Humyn Labs, based in Bengaluru, put out a detailed benchmarking report on May 11, 2026. They call it BRIDGE. The team tested 15 commercial speech-to-text models in 22 non-English languages from the Global South. They didn’t just look at OpenAI and Google. Indian providers like Sarvam AI were in the mix too. The results? Big accuracy gaps, especially when these systems try to handle regional dialects or mixed-language speech.
Key Takeaways
- BRIDGE looks at 15 AI models. It covers 22 languages and 22 Indian states. They used seven different metrics.
- A lot of popular AI tools miss about one in three words when they process Indian language audio. That’s a pretty big gap.
- ElevenLabs Scribe v2 leads in overall word accuracy with a 10.6% error rate.
- Sarvam AI, an Indian provider, beat Google and Microsoft on word error rate for Indic languages.
- Standard industry metrics often miss errors in Hinglish or code-switched speech. That’s a problem if you mix languages a lot, which, let’s be honest, most people do.

BRIDGE stands for Benchmark of Regional & International Data for Global Evaluation. The report moves away from lab tests and focuses on real-world use. Humyn Labs used audio from real two-person conversations, not just scripts or internet samples. This approach makes sense, since about 5.5 billion people in the Global South often mix their native languages with English when they talk.

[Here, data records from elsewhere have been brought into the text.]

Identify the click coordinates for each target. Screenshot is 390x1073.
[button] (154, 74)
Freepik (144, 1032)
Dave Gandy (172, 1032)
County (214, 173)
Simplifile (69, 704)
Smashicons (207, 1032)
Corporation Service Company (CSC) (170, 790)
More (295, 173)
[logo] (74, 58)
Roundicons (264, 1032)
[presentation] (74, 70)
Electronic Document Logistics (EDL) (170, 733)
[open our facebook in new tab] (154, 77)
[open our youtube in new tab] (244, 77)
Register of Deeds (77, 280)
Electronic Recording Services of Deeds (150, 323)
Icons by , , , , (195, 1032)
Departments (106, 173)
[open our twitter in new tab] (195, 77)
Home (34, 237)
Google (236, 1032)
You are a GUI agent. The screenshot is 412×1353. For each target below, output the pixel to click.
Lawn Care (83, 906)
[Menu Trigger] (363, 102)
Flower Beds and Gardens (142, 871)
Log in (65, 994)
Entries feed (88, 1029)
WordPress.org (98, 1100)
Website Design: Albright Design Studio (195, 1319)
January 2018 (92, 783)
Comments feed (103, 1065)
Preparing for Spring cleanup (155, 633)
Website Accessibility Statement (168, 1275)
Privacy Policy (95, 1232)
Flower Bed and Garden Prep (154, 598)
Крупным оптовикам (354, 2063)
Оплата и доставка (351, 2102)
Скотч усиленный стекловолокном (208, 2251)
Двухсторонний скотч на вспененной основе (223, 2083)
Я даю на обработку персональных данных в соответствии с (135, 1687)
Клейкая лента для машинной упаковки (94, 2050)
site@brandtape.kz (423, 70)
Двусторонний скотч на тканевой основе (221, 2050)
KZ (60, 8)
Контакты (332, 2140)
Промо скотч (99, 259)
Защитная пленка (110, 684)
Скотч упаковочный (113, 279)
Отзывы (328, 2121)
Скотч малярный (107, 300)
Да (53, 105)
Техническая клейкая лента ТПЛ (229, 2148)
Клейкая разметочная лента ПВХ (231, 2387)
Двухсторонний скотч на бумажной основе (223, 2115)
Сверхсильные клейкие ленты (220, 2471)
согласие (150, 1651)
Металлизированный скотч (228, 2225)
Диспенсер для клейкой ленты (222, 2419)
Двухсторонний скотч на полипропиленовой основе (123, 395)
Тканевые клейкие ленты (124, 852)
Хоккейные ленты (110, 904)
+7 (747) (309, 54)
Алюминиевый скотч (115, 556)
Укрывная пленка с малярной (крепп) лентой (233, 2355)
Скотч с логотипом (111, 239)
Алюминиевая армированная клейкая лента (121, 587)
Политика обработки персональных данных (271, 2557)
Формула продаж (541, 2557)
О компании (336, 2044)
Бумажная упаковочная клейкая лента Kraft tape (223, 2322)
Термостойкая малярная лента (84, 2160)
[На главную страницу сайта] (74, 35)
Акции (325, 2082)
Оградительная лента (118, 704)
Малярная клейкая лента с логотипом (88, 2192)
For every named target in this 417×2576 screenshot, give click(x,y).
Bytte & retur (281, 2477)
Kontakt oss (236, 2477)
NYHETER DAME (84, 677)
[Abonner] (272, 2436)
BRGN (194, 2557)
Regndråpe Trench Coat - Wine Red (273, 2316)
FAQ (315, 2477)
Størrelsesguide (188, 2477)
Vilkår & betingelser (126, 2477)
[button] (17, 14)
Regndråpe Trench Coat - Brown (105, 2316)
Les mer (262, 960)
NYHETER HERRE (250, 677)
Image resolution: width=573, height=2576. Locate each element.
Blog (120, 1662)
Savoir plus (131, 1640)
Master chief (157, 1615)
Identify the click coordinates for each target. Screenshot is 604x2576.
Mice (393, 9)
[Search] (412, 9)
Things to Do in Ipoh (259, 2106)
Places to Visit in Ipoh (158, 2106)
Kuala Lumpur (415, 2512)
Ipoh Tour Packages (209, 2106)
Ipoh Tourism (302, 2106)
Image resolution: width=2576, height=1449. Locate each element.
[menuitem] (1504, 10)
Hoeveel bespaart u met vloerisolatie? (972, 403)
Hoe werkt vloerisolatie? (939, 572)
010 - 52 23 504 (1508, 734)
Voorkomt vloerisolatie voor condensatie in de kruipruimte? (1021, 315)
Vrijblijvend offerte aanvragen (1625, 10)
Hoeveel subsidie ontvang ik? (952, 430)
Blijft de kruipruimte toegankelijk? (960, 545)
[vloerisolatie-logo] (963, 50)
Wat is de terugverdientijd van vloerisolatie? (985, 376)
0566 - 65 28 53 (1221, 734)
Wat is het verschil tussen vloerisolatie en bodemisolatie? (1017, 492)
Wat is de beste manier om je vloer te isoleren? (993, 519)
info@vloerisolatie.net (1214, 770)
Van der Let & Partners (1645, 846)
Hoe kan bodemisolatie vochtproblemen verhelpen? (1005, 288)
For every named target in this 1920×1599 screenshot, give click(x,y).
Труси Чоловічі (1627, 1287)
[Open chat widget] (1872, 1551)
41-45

One big takeaway: Word Error Rate (WER) just isn’t enough. WER was built for English, so it misses a lot when it comes to Indian speech. BRIDGE uses seven metrics instead, including Semantic Similarity and Code-Switch F1. That last one matters for India. It checks if an AI can handle switching languages in the middle of a sentence.
The numbers show a clear gap. Deepgram Nova-3 did well in code-switching, scoring 0.906. Amazon Transcribe lagged far behind at 0.199. OpenAI models didn’t do much better, staying below 0.4. Sometimes they dropped English words or got the spelling wrong.
Indian providers held their own. Sarvam AI’s saaras v3 came in third for word error rate at 20.2%. That’s better than Google, Microsoft, or Amazon. Still, its code-switching isn’t perfect. Even the best models struggle when there’s a lot of English mixed in.
Manish Agarwal, co-founder at Humyn Labs, pointed out that companies spend a lot based on accuracy scores that don’t match how people really talk. The data backs this up. A model that’s great for Spanish might not work for Tamil or Marathi. If you want to dig in, the full dataset is up on Hugging Face for researchers.
FAQs
Q1. What is the BRIDGE report by Humyn Labs?
A1. BRIDGE is an independent benchmarking study that evaluates how accurately AI voice models transcribe 22 different languages, primarily from India and the Global South.
Q2. Which AI models were tested in this benchmarking study?
A2. The study tested 15 models, including OpenAI GPT-4o, Gemini 2.5 Flash, ElevenLabs Scribe v2, Deepgram Nova-3, and Indian models like Sarvam saaras v3 and Gnani vachana v3.
Q3. Why do standard AI metrics fail for Indian languages?
A3. Standard metrics like Word Error Rate (WER) were built for English. They often fail to catch errors in code-switching, where speakers mix Indian languages with English, or they miss the preservation of meaning.
Q4. Which model had the best overall accuracy for Indian languages?
A4. ElevenLabs Scribe v2 recorded the lowest overall word error rate at 10.6%, while Deepgram Nova-3 performed best in handling code-switched speech.
Q5. Where can researchers access the BRIDGE data?
A5. The complete dataset is hosted on Hugging Face, and the full report is accessible at the Humyn Labs website.